→ **INSTRUCTION**: Reproduce, unaltered, every row from the one containing "Impressum (435, 2171)" down to the one containing "Kontakt (427, 2156)", including both of those rows.

>> Begin DATA FOR THIS TASK

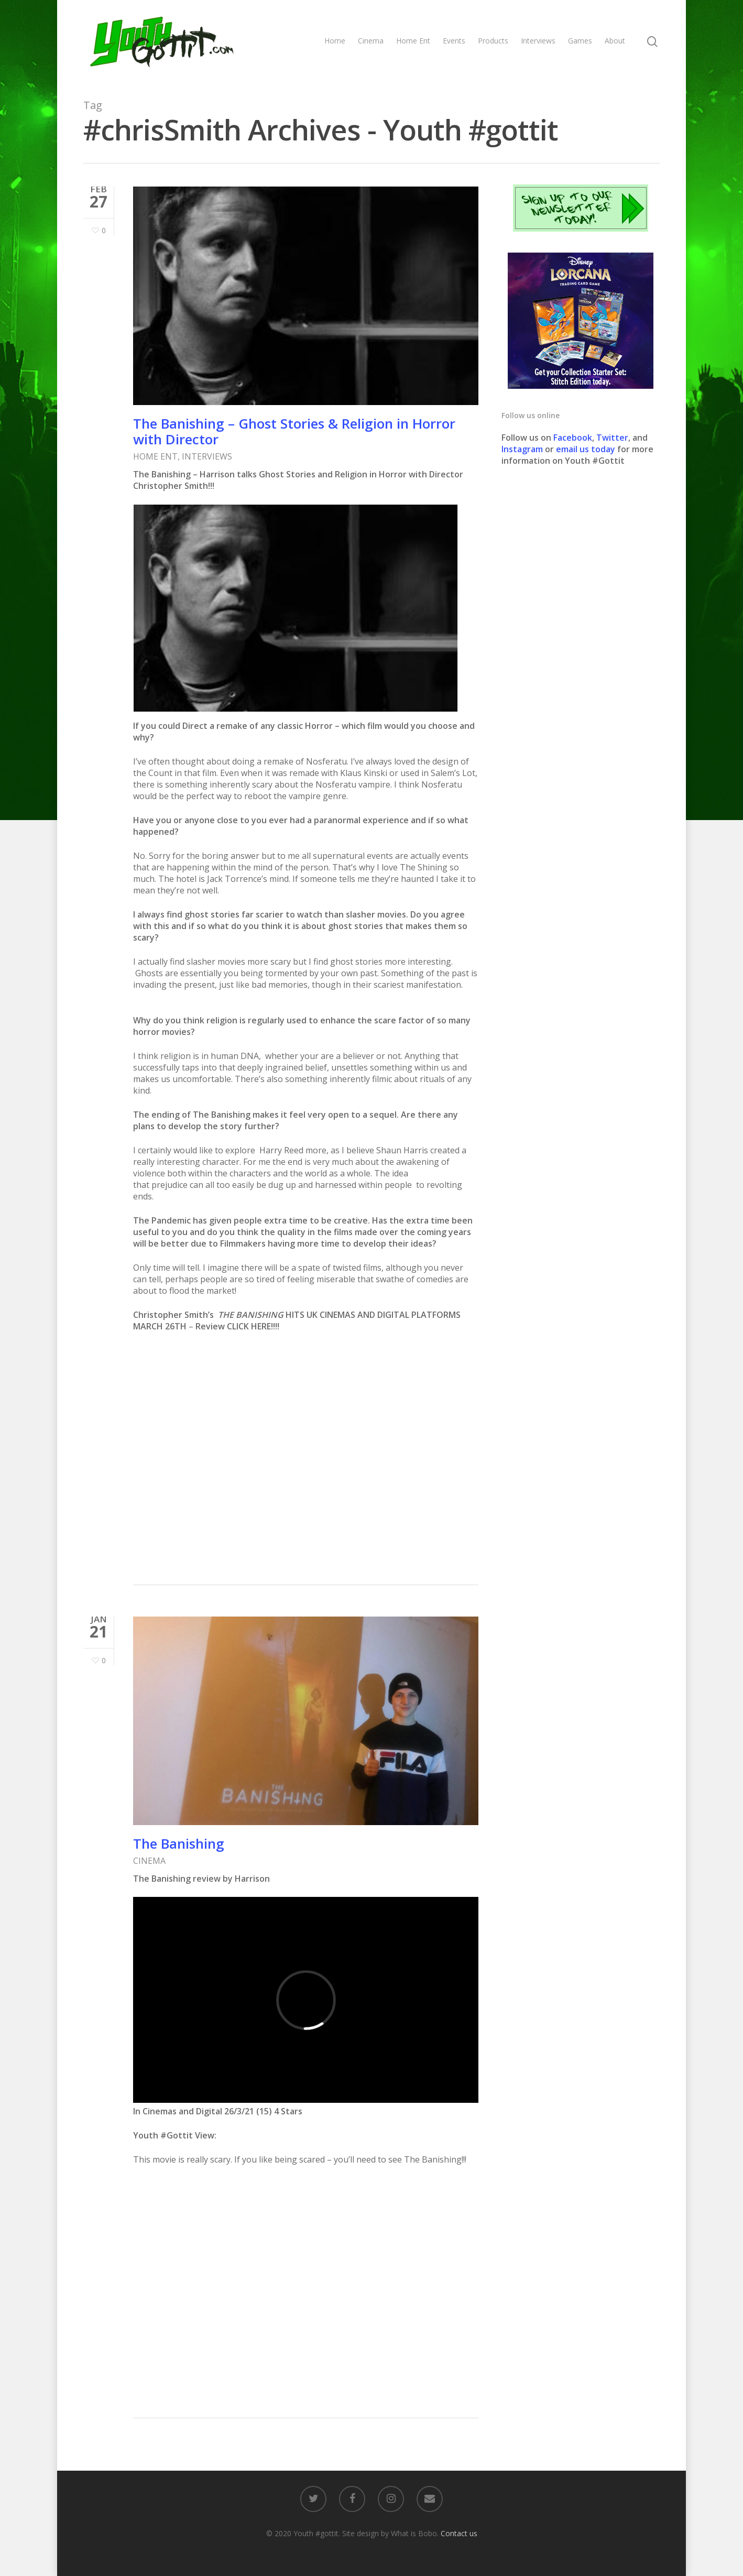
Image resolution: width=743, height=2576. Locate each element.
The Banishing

>> End DATA FOR THIS TASK
>> Begin DATA FOR THIS TASK

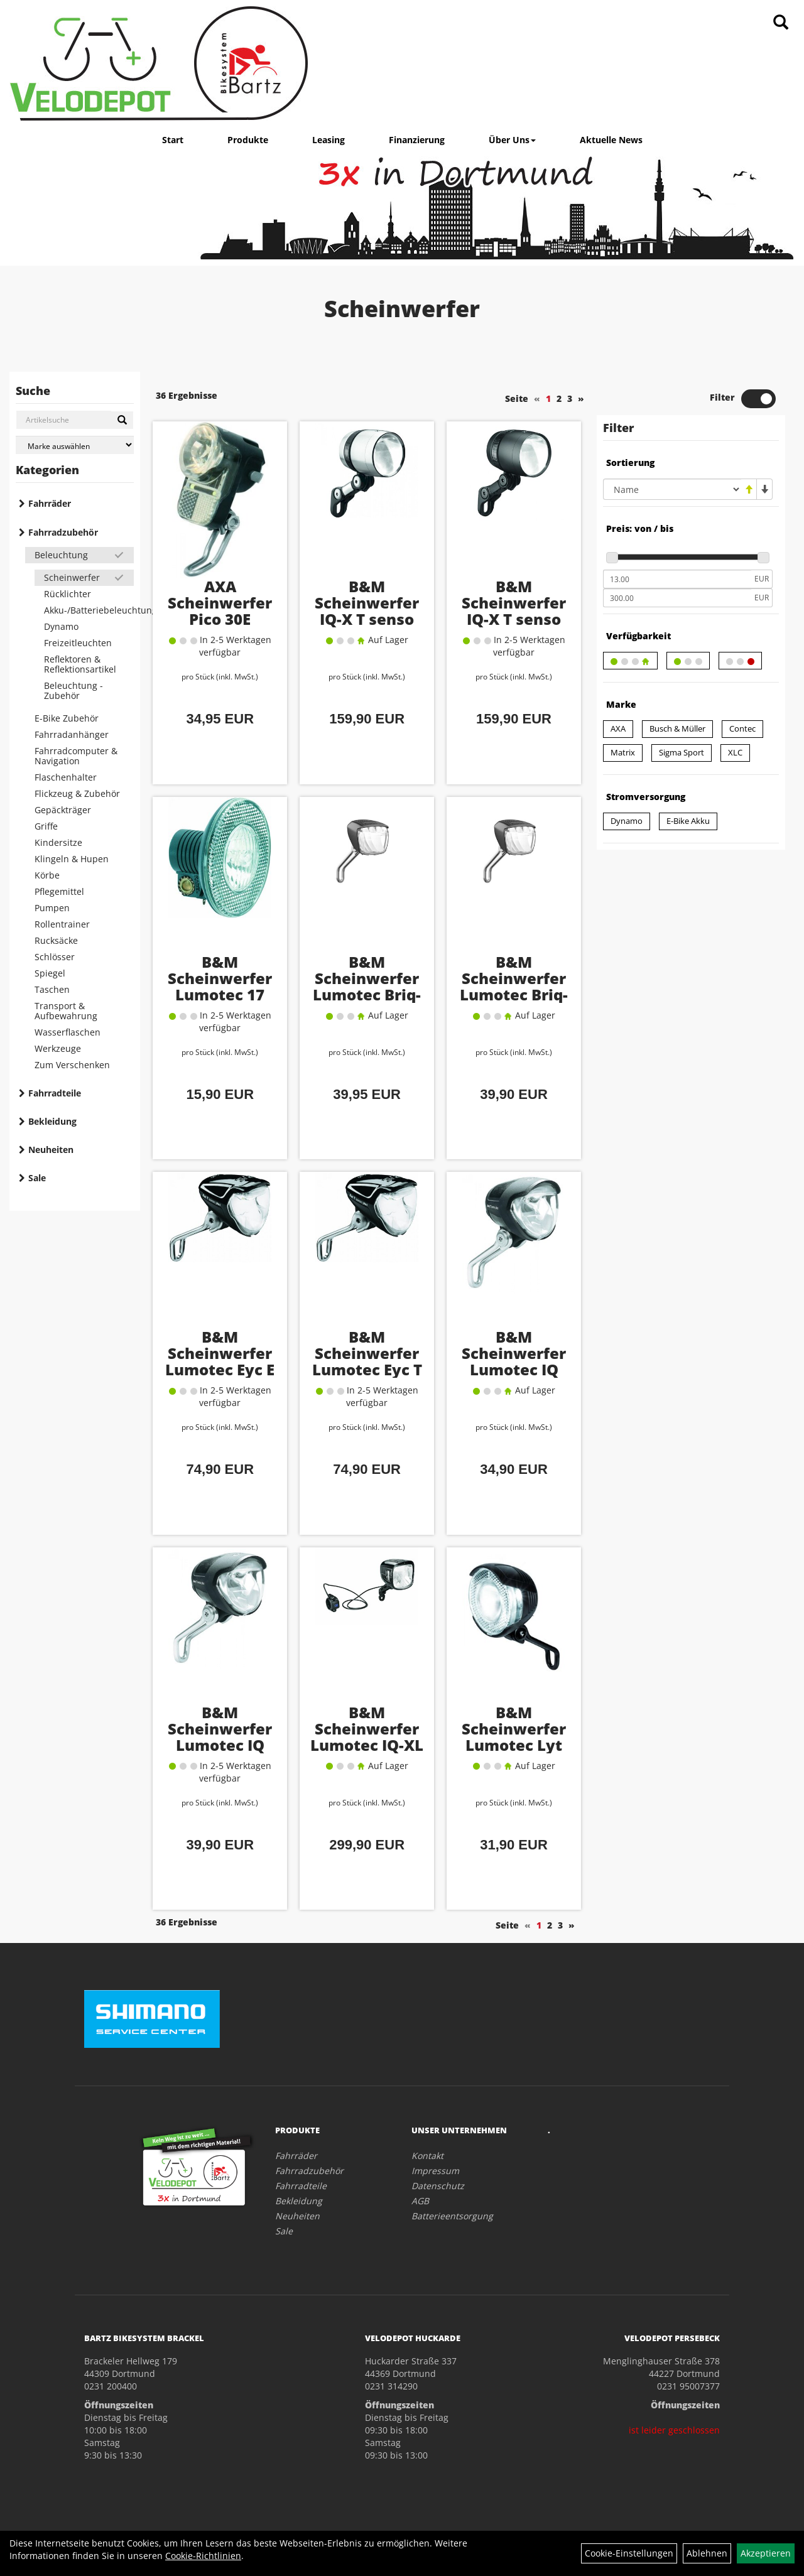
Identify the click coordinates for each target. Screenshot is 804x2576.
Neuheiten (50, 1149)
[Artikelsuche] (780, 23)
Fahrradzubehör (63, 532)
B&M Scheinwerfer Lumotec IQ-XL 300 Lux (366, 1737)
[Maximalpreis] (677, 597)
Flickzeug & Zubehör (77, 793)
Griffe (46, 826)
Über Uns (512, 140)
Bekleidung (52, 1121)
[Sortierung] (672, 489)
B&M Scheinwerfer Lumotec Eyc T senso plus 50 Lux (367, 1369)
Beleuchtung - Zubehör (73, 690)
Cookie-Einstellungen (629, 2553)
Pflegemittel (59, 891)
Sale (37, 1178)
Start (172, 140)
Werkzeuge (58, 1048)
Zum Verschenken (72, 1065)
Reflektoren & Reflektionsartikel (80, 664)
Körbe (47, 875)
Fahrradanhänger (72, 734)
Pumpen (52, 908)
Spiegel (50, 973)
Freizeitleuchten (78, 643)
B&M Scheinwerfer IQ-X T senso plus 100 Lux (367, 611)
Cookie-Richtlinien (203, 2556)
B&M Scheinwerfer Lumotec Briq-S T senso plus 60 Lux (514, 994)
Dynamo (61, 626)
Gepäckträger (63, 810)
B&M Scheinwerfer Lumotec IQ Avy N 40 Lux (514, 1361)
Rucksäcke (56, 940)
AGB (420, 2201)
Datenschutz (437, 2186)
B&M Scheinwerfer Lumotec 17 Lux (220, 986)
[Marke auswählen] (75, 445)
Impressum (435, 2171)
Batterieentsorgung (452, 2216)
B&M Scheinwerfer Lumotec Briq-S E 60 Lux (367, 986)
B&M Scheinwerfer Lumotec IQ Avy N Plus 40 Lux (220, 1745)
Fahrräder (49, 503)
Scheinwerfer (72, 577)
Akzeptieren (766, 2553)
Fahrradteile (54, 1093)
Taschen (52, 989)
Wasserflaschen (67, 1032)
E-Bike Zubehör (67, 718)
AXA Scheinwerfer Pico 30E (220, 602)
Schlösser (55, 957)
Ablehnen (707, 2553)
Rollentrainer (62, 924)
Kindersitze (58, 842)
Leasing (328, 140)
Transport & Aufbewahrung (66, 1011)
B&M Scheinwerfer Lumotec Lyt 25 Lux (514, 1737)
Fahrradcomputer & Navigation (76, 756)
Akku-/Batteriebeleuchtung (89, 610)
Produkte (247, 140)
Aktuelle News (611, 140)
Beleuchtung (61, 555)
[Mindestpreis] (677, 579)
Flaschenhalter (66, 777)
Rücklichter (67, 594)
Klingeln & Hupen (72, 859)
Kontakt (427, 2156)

>> End DATA FOR THIS TASK

→ **RESULT OF THIS TASK**:
Impressum (435, 2171)
Batterieentsorgung (452, 2216)
B&M Scheinwerfer Lumotec Briq-S E 60 Lux (367, 986)
B&M Scheinwerfer Lumotec IQ Avy N Plus 40 Lux (220, 1745)
Fahrräder (49, 503)
Scheinwerfer (72, 577)
Akzeptieren (766, 2553)
Fahrradteile (54, 1093)
Taschen (52, 989)
Wasserflaschen (67, 1032)
E-Bike Zubehör (67, 718)
AXA Scheinwerfer Pico 30E (220, 602)
Schlösser (55, 957)
Ablehnen (707, 2553)
Rollentrainer (62, 924)
Kindersitze (58, 842)
Leasing (328, 140)
Transport & Aufbewahrung (66, 1011)
B&M Scheinwerfer Lumotec Lyt 25 Lux (514, 1737)
Fahrradcomputer & Navigation (76, 756)
Akku-/Batteriebeleuchtung (89, 610)
Produkte (247, 140)
Aktuelle News (611, 140)
Beleuchtung (61, 555)
[Mindestpreis] (677, 579)
Flaschenhalter (66, 777)
Rücklichter (67, 594)
Klingeln & Hupen (72, 859)
Kontakt (427, 2156)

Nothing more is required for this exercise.